WHAT THE TASK REQUIRES: Your answer is the listing, printed exactly as given.

SOURCE MATERIAL below:

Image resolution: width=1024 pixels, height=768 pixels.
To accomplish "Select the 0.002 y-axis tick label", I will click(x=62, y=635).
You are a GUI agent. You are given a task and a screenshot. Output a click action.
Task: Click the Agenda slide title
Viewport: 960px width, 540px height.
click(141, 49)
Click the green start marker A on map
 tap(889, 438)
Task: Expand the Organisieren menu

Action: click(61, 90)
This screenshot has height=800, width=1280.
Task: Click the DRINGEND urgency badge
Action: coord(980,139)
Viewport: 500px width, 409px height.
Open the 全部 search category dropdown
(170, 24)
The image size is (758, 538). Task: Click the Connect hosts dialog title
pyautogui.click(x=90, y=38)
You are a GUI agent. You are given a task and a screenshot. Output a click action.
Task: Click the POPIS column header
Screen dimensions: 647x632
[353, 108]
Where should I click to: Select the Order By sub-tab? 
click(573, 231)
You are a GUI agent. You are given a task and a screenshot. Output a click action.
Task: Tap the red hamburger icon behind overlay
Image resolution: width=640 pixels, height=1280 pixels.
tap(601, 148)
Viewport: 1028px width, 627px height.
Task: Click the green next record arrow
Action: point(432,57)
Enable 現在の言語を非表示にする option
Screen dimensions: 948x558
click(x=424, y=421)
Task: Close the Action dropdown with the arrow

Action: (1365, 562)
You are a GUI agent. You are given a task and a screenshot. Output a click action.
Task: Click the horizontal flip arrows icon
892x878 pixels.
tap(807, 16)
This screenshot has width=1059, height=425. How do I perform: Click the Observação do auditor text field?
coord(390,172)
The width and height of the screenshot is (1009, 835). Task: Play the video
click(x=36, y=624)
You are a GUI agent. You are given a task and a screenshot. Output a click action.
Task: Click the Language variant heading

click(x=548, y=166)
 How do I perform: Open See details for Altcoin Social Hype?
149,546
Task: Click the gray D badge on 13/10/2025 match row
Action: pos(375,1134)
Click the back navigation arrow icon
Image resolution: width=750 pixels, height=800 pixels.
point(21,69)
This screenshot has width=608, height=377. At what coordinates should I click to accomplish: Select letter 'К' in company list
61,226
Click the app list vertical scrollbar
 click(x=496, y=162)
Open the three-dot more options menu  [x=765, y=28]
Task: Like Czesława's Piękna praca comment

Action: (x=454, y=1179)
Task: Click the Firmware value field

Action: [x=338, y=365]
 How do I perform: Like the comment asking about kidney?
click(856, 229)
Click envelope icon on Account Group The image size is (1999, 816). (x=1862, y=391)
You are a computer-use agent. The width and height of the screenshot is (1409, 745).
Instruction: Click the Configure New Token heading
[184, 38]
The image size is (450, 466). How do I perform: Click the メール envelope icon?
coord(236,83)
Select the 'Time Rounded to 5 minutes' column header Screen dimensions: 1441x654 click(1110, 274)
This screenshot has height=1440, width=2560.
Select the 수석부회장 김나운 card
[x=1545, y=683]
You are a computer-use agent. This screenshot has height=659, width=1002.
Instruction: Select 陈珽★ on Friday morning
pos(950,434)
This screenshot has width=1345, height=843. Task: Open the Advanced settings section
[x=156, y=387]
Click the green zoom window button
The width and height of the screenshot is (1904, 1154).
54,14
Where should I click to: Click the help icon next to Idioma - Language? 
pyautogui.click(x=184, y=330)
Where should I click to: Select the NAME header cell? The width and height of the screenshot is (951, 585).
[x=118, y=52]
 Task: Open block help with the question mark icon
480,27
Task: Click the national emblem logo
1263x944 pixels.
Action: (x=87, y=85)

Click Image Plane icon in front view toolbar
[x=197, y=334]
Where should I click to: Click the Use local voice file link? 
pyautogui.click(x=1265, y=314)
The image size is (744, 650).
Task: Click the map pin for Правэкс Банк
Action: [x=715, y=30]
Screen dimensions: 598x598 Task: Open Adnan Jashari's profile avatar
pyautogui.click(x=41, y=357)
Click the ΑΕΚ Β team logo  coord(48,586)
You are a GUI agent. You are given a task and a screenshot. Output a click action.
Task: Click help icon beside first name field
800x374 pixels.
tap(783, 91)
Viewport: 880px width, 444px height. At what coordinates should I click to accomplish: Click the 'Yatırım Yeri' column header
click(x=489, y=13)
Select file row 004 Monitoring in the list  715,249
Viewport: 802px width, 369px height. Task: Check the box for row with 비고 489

End of SOURCE MATERIAL.

SOLUTION TO THE EXERCISE:
Image resolution: width=1024 pixels, height=768 pixels.
To accomplish "Select the 0.002 y-axis tick label", I will click(x=62, y=635).
You are a GUI agent. You are given a task and a screenshot. Output a click action.
Task: Click the Agenda slide title
Viewport: 960px width, 540px height.
click(141, 49)
Click the green start marker A on map
 tap(889, 438)
Task: Expand the Organisieren menu

Action: click(61, 90)
This screenshot has height=800, width=1280.
Task: Click the DRINGEND urgency badge
Action: coord(980,139)
Viewport: 500px width, 409px height.
Open the 全部 search category dropdown
(170, 24)
The image size is (758, 538). Task: Click the Connect hosts dialog title
pyautogui.click(x=90, y=38)
You are a GUI agent. You are given a task and a screenshot. Output a click action.
Task: Click the POPIS column header
Screen dimensions: 647x632
[353, 108]
Where should I click to: Select the Order By sub-tab? 
click(573, 231)
You are a GUI agent. You are given a task and a screenshot. Output a click action.
Task: Tap the red hamburger icon behind overlay
Image resolution: width=640 pixels, height=1280 pixels.
tap(601, 148)
Viewport: 1028px width, 627px height.
Task: Click the green next record arrow
Action: point(432,57)
Enable 現在の言語を非表示にする option
Screen dimensions: 948x558
click(x=424, y=421)
Task: Close the Action dropdown with the arrow

Action: (1365, 562)
You are a GUI agent. You are given a task and a screenshot. Output a click action.
Task: Click the horizontal flip arrows icon
892x878 pixels.
tap(807, 16)
This screenshot has width=1059, height=425. How do I perform: Click the Observação do auditor text field?
coord(390,172)
The width and height of the screenshot is (1009, 835). Task: Play the video
click(x=36, y=624)
You are a GUI agent. You are given a task and a screenshot. Output a click action.
Task: Click the Language variant heading

click(x=548, y=166)
 How do I perform: Open See details for Altcoin Social Hype?
149,546
Task: Click the gray D badge on 13/10/2025 match row
Action: pos(375,1134)
Click the back navigation arrow icon
Image resolution: width=750 pixels, height=800 pixels.
point(21,69)
This screenshot has width=608, height=377. At what coordinates should I click to accomplish: Select letter 'К' in company list
61,226
Click the app list vertical scrollbar
 click(x=496, y=162)
Open the three-dot more options menu  [x=765, y=28]
Task: Like Czesława's Piękna praca comment

Action: (x=454, y=1179)
Task: Click the Firmware value field

Action: [x=338, y=365]
 How do I perform: Like the comment asking about kidney?
click(856, 229)
Click envelope icon on Account Group The image size is (1999, 816). (x=1862, y=391)
You are a computer-use agent. The width and height of the screenshot is (1409, 745).
Instruction: Click the Configure New Token heading
[184, 38]
The image size is (450, 466). How do I perform: Click the メール envelope icon?
coord(236,83)
Select the 'Time Rounded to 5 minutes' column header Screen dimensions: 1441x654 click(1110, 274)
This screenshot has height=1440, width=2560.
Select the 수석부회장 김나운 card
[x=1545, y=683]
You are a computer-use agent. This screenshot has height=659, width=1002.
Instruction: Select 陈珽★ on Friday morning
pos(950,434)
This screenshot has width=1345, height=843. Task: Open the Advanced settings section
[x=156, y=387]
Click the green zoom window button
The width and height of the screenshot is (1904, 1154).
54,14
Where should I click to: Click the help icon next to Idioma - Language? 
pyautogui.click(x=184, y=330)
Where should I click to: Select the NAME header cell? The width and height of the screenshot is (951, 585).
[x=118, y=52]
 Task: Open block help with the question mark icon
480,27
Task: Click the national emblem logo
1263x944 pixels.
Action: (x=87, y=85)

Click Image Plane icon in front view toolbar
[x=197, y=334]
Where should I click to: Click the Use local voice file link? 
pyautogui.click(x=1265, y=314)
The image size is (744, 650).
Task: Click the map pin for Правэкс Банк
Action: [x=715, y=30]
Screen dimensions: 598x598 Task: Open Adnan Jashari's profile avatar
pyautogui.click(x=41, y=357)
Click the ΑΕΚ Β team logo  coord(48,586)
You are a GUI agent. You are given a task and a screenshot. Output a click action.
Task: Click help icon beside first name field
800x374 pixels.
tap(783, 91)
Viewport: 880px width, 444px height. At what coordinates should I click to accomplish: Click the 'Yatırım Yeri' column header
click(x=489, y=13)
Select file row 004 Monitoring in the list  715,249
Viewport: 802px width, 369px height. Task: Check the box for row with 비고 489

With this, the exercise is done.